Tuesday, January 1, 2013

Moʻolelo Kālai ʻĀina Hou: (Happy) New Political and Legal Histories


This semester I taught a new graduate level course in Hawaiian historical research in archives.  An unprecedented fourteen students signed up for the course; four of them had completed second year Hawaiian while the other ten had four years or more of Hawaiian language training. A surprising number of my students are  interested in topics dealing with Hawaiian governance and law. What makes their work striking is that their research projects do not conform to the historiographic trajectory that currently reigns supreme in histories of U.S.-Hawaiʻi relations. Rather than obsessively focusing on outcomes – how the Hawaiian Kingdom was “lost,” who was at fault, and how Hawai’i became a U.S. possession – my graduate students asked questions about the Hawaiian and non Hawaiian legislators who held office from 1840-1900.

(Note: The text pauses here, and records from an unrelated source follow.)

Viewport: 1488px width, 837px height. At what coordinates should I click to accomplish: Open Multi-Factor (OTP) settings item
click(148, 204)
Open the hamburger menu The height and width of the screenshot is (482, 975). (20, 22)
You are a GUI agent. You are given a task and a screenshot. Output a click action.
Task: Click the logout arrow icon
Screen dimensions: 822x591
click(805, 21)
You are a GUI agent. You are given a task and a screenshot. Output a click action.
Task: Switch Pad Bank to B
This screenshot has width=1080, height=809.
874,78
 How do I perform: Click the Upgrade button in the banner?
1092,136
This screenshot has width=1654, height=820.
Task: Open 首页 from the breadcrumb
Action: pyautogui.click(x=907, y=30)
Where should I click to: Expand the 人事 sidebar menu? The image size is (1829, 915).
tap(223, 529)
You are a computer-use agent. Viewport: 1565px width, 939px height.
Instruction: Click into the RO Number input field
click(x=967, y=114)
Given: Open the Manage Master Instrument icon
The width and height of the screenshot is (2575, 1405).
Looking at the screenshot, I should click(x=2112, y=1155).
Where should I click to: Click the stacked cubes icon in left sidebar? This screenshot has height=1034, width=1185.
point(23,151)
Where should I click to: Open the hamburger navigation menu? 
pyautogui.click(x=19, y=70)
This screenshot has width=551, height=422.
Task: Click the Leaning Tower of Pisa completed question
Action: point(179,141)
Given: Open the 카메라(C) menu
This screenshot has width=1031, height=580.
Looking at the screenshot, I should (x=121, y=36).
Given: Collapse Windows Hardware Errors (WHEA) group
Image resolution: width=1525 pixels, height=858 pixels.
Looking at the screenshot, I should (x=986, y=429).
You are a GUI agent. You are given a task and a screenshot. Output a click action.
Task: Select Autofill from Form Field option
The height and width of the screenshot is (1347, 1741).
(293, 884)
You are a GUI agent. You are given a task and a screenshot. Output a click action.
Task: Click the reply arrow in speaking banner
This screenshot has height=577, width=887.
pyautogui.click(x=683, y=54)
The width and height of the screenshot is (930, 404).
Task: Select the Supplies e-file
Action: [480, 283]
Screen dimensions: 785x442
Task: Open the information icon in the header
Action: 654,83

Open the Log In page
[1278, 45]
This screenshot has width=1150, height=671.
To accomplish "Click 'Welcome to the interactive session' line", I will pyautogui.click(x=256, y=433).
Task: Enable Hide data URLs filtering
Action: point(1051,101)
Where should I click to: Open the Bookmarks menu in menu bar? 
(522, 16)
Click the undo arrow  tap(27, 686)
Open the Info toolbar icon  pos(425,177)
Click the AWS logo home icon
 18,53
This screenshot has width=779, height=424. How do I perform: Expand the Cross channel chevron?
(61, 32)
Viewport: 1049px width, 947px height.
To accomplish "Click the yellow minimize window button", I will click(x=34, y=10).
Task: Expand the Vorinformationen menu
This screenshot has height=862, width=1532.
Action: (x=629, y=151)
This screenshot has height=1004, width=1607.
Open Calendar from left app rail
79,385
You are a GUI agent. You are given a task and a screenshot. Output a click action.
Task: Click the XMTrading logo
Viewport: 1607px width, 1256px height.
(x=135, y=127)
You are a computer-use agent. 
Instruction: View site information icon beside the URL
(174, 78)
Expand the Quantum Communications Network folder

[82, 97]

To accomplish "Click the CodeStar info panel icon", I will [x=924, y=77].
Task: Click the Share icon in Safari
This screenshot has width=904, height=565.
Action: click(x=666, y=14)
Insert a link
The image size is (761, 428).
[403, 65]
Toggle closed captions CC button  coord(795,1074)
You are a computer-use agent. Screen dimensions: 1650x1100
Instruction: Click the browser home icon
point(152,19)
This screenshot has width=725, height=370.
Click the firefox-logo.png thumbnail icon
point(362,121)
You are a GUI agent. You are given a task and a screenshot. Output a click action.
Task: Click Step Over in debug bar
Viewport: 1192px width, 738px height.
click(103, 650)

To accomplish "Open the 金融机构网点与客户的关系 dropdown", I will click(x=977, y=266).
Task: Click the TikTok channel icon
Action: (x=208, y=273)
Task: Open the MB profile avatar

They were interested in how these men and women became lawyers, judges, and politicians, and how the Kingdom of Hawaiʻi functioned as a nation. One student chanced across the case of Judge Kauaʻi who had served as a legislative representative and judge on the island of Kauaʻi. In 1888, after a long, distinguished career, he was accused of having leprosy by a grudge bearing deputy sheriff and arrested. In an eleven page letter, written in Hawaiian to Supreme Court Justice Albert Francis Judd, he argued his innocence, quoting from recently passed laws and policies that promised that the afflicted would be treated in local hospitals until their disease was acute, all the while protesting his “innocence,” and reminding Judd of their longstanding friendship. Another student focused on the lives and careers of five prominent legislative representatives including Hawaiian lawyer, newspaper publisher and legislator Joseph Kahoʻoluhi Nawahi, while yet another tracked a year of kanaka maoli protest through Hawaiian language newspapers over the proposed cession of Pearl Harbor to the U.S. in 1877. When I read and corrected the transcriptions and translations of primary sources that my students produced, and I finished grading fourteen 25 page research papers, three of which were written in Hawaiian, I took heart that the history of nineteenth century Hawaiʻi, the Pacific World and America’s place within it has a long way to grow.